Saved data entries:
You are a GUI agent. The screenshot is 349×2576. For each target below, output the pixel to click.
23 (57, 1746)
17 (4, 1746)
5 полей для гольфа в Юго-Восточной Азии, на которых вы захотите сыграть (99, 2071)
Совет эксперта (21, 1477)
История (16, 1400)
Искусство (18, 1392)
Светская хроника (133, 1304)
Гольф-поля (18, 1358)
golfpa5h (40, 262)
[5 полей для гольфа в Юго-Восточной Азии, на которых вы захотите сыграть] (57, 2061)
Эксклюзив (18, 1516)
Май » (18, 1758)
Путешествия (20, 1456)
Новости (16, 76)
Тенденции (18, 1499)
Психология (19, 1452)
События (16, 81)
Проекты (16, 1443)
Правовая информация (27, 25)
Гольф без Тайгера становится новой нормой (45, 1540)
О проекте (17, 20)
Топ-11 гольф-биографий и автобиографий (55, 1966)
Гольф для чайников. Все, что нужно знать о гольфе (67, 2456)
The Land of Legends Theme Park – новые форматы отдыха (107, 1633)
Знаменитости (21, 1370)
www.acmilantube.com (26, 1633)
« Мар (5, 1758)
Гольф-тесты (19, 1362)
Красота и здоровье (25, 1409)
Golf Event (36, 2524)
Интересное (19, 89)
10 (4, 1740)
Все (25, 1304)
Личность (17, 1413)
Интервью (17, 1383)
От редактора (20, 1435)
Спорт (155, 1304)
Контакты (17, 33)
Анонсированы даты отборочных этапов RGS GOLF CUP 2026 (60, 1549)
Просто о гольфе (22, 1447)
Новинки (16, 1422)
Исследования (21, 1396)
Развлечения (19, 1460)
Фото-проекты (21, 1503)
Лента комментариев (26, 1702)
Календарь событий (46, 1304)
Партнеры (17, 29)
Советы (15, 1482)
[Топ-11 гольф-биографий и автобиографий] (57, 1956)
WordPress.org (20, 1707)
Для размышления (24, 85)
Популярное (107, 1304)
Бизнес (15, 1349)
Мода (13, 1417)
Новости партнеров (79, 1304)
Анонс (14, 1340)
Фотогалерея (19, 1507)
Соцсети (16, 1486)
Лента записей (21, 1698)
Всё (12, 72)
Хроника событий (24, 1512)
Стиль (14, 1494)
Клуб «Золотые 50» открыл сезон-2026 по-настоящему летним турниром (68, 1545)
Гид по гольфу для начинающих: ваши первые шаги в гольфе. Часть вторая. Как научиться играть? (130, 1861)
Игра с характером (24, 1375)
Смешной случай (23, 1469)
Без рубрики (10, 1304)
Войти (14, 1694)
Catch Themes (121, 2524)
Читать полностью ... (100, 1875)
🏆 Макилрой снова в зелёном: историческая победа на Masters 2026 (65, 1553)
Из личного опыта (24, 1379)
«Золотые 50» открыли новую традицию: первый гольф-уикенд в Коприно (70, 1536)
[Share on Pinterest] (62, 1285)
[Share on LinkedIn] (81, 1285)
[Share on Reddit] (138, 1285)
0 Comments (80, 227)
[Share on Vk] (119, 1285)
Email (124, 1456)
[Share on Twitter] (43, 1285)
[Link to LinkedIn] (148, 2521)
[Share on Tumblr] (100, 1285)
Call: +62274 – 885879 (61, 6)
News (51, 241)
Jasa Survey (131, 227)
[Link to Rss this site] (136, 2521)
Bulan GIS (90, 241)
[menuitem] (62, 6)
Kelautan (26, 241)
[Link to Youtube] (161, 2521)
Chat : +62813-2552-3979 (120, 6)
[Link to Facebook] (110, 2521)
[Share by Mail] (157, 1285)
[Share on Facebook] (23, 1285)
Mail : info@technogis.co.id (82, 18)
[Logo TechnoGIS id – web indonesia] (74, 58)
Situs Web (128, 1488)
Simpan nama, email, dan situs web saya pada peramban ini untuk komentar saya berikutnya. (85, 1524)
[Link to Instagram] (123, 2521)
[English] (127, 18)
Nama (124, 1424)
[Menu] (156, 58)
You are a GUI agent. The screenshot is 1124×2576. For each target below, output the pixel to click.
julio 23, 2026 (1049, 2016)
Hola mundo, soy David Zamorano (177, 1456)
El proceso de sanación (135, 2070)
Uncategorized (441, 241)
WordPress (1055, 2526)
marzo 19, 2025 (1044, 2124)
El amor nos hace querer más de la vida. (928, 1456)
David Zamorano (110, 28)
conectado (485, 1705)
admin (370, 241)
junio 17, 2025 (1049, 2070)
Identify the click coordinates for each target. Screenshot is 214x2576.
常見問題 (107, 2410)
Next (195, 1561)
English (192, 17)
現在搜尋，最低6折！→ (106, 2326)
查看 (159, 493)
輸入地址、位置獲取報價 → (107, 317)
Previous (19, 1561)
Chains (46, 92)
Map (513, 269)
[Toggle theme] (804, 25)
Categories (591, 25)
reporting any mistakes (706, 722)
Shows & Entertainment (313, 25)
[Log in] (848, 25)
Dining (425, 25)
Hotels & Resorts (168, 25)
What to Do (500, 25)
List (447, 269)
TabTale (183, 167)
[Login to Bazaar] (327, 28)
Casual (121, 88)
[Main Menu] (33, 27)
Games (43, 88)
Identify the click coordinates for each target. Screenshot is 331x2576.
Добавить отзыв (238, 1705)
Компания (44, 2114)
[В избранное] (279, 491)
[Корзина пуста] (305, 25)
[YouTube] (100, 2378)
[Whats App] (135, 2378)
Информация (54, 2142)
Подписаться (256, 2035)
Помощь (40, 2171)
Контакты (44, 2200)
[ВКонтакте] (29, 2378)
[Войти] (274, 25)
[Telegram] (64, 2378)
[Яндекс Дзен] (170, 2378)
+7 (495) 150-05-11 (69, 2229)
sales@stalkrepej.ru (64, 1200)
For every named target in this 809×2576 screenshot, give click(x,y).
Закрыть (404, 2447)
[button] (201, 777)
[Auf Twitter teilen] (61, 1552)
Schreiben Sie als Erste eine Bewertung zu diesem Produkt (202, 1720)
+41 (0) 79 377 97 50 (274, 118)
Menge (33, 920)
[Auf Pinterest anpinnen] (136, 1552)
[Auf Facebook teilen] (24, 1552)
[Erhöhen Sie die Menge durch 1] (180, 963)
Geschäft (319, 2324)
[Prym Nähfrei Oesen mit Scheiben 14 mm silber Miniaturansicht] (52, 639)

AIM OF THE TASK: Line by line, output the data precisely as shown above.

SOLUTION TO THIS EXERCISE:
You are a GUI agent. The screenshot is 349×2576. For each target below, output the pixel to click.
23 (57, 1746)
17 (4, 1746)
5 полей для гольфа в Юго-Восточной Азии, на которых вы захотите сыграть (99, 2071)
Совет эксперта (21, 1477)
История (16, 1400)
Искусство (18, 1392)
Светская хроника (133, 1304)
Гольф-поля (18, 1358)
golfpa5h (40, 262)
[5 полей для гольфа в Юго-Восточной Азии, на которых вы захотите сыграть] (57, 2061)
Эксклюзив (18, 1516)
Май » (18, 1758)
Путешествия (20, 1456)
Новости (16, 76)
Тенденции (18, 1499)
Психология (19, 1452)
События (16, 81)
Проекты (16, 1443)
Правовая информация (27, 25)
Гольф без Тайгера становится новой нормой (45, 1540)
О проекте (17, 20)
Топ-11 гольф-биографий и автобиографий (55, 1966)
Гольф для чайников. Все, что нужно знать о гольфе (67, 2456)
The Land of Legends Theme Park – новые форматы отдыха (107, 1633)
Знаменитости (21, 1370)
www.acmilantube.com (26, 1633)
« Мар (5, 1758)
Гольф-тесты (19, 1362)
Красота и здоровье (25, 1409)
Golf Event (36, 2524)
Интересное (19, 89)
10 (4, 1740)
Все (25, 1304)
Личность (17, 1413)
Интервью (17, 1383)
От редактора (20, 1435)
Спорт (155, 1304)
Контакты (17, 33)
Анонсированы даты отборочных этапов RGS GOLF CUP 2026 (60, 1549)
Просто о гольфе (22, 1447)
Новинки (16, 1422)
Исследования (21, 1396)
Развлечения (19, 1460)
Фото-проекты (21, 1503)
Лента комментариев (26, 1702)
Календарь событий (46, 1304)
Партнеры (17, 29)
Советы (15, 1482)
[Топ-11 гольф-биографий и автобиографий] (57, 1956)
WordPress.org (20, 1707)
Для размышления (24, 85)
Популярное (107, 1304)
Бизнес (15, 1349)
Мода (13, 1417)
Новости партнеров (79, 1304)
Анонс (14, 1340)
Фотогалерея (19, 1507)
Соцсети (16, 1486)
Лента записей (21, 1698)
Всё (12, 72)
Хроника событий (24, 1512)
Стиль (14, 1494)
Клуб «Золотые 50» открыл сезон-2026 по-настоящему летним турниром (68, 1545)
Гид по гольфу для начинающих: ваши первые шаги в гольфе. Часть вторая. Как научиться играть? (130, 1861)
Игра с характером (24, 1375)
Смешной случай (23, 1469)
Без рубрики (10, 1304)
Войти (14, 1694)
Catch Themes (121, 2524)
Читать полностью ... (100, 1875)
🏆 Макилрой снова в зелёном: историческая победа на Masters 2026 (65, 1553)
Из личного опыта (24, 1379)
«Золотые 50» открыли новую традицию: первый гольф-уикенд в Коприно (70, 1536)
[Share on Pinterest] (62, 1285)
[Share on LinkedIn] (81, 1285)
[Share on Reddit] (138, 1285)
0 Comments (80, 227)
[Share on Vk] (119, 1285)
Email (124, 1456)
[Share on Twitter] (43, 1285)
[Link to LinkedIn] (148, 2521)
[Share on Tumblr] (100, 1285)
Call: +62274 – 885879 (61, 6)
News (51, 241)
Jasa Survey (131, 227)
[Link to Rss this site] (136, 2521)
Bulan GIS (90, 241)
[menuitem] (62, 6)
Kelautan (26, 241)
[Link to Youtube] (161, 2521)
Chat : +62813-2552-3979 (120, 6)
[Link to Facebook] (110, 2521)
[Share by Mail] (157, 1285)
[Share on Facebook] (23, 1285)
Mail : info@technogis.co.id (82, 18)
[Logo TechnoGIS id – web indonesia] (74, 58)
Situs Web (128, 1488)
Simpan nama, email, dan situs web saya pada peramban ini untuk komentar saya berikutnya. (85, 1524)
[Link to Instagram] (123, 2521)
[English] (127, 18)
Nama (124, 1424)
[Menu] (156, 58)
You are a GUI agent. The screenshot is 1124×2576. For each target below, output the pixel to click.
julio 23, 2026 (1049, 2016)
Hola mundo, soy David Zamorano (177, 1456)
El proceso de sanación (135, 2070)
Uncategorized (441, 241)
WordPress (1055, 2526)
marzo 19, 2025 (1044, 2124)
El amor nos hace querer más de la vida. (928, 1456)
David Zamorano (110, 28)
conectado (485, 1705)
admin (370, 241)
junio 17, 2025 (1049, 2070)
Identify the click coordinates for each target. Screenshot is 214x2576.
常見問題 (107, 2410)
Next (195, 1561)
English (192, 17)
現在搜尋，最低6折！→ (106, 2326)
查看 (159, 493)
輸入地址、位置獲取報價 → (107, 317)
Previous (19, 1561)
Chains (46, 92)
Map (513, 269)
[Toggle theme] (804, 25)
Categories (591, 25)
reporting any mistakes (706, 722)
Shows & Entertainment (313, 25)
[Log in] (848, 25)
Dining (425, 25)
Hotels & Resorts (168, 25)
What to Do (500, 25)
List (447, 269)
TabTale (183, 167)
[Login to Bazaar] (327, 28)
Casual (121, 88)
[Main Menu] (33, 27)
Games (43, 88)
Identify the click coordinates for each target. Screenshot is 331x2576.
Добавить отзыв (238, 1705)
Компания (44, 2114)
[В избранное] (279, 491)
[Корзина пуста] (305, 25)
[YouTube] (100, 2378)
[Whats App] (135, 2378)
Информация (54, 2142)
Подписаться (256, 2035)
Помощь (40, 2171)
Контакты (44, 2200)
[ВКонтакте] (29, 2378)
[Войти] (274, 25)
[Telegram] (64, 2378)
[Яндекс Дзен] (170, 2378)
+7 (495) 150-05-11 (69, 2229)
sales@stalkrepej.ru (64, 1200)
For every named target in this 809×2576 screenshot, give click(x,y).
Закрыть (404, 2447)
[button] (201, 777)
[Auf Twitter teilen] (61, 1552)
Schreiben Sie als Erste eine Bewertung zu diesem Produkt (202, 1720)
+41 (0) 79 377 97 50 (274, 118)
Menge (33, 920)
[Auf Pinterest anpinnen] (136, 1552)
[Auf Facebook teilen] (24, 1552)
[Erhöhen Sie die Menge durch 1] (180, 963)
Geschäft (319, 2324)
[Prym Nähfrei Oesen mit Scheiben 14 mm silber Miniaturansicht] (52, 639)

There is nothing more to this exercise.